UN blames Taliban for Afghan toll
January 14, 2010 - 0:0
KABUL (Dispatches) — Last year was the most lethal for Afghan civilians since the American-led war began here in late 2001, with the Taliban and other insurgent groups causing the vast majority of noncombatant deaths, according to a United Nations survey released Wednesday.
The UN report said that 2,412 civilians were killed in 2009, a jump of 14 percent over the previous year. Another 3,566 Afghan civilians were wounded, the report found.The growing number of civilian deaths reflects the intensification of the Afghan war over the same period: American and NATO combat deaths jumped from 295 to 520 over the past year, and the Taliban are more active than at any point in the past eight years.

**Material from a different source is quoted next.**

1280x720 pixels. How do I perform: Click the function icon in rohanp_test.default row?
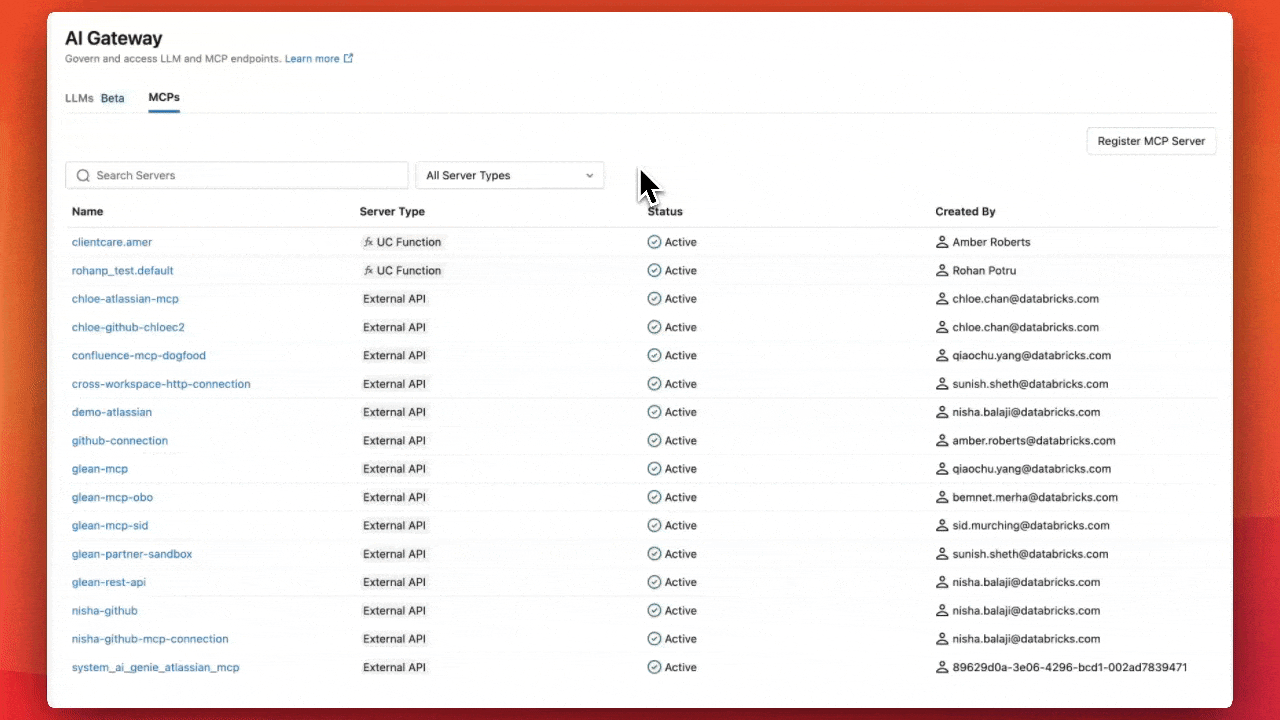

But the most striking aspect of the UN report was the shift in responsibility for the deaths of Afghan civilians. The survey found that the Taliban and other insurgents killed three times more civilians than the American-led coalition and Afghan government forces last year.
The 1,630 civilians killed by insurgents represented a 40 increase over the previous year — and two-thirds of the civilians killed. Most of those civilian deaths, the survey found, were caused by suicide bombings, homemade bombs and executions.
By contrast, the number of civilians killed by the American-led coalition and Afghan government forces in 2009 fell 28 percent. The coalition and Afghan forces killed 596 civilians, about a quarter of the total number killed last year.
----------French casualties
A French soldier was on Wednesday killed in an attack on a convoy in Afghanistan, the third death this week among French troops serving in the insurgency-wracked country, officials said.
Two other French soldiers were wounded in the explosives attack on their armored vehicle in the Mahmud Raqi region of eastern Afghanistan, the French presidency said in a statement.
The latest death brought to 39 the number of French soldiers who have died in Afghanistan since the war began in 2001.
----------Obama wants $33b for war
According to a report by the Associated Press U.S. President Barrack Obama plans to ask Congress for an additional $33 billion to fight unpopular war in Afghanistan and Iraq, on top of a record for $708 billion for the Defense Department next year.
The administration also plans to tell Congress next month that its central military objectives for the next four years will include winning the current wars while preventing new ones and that its core missions will include both counterinsurgency and counterterrorism operations.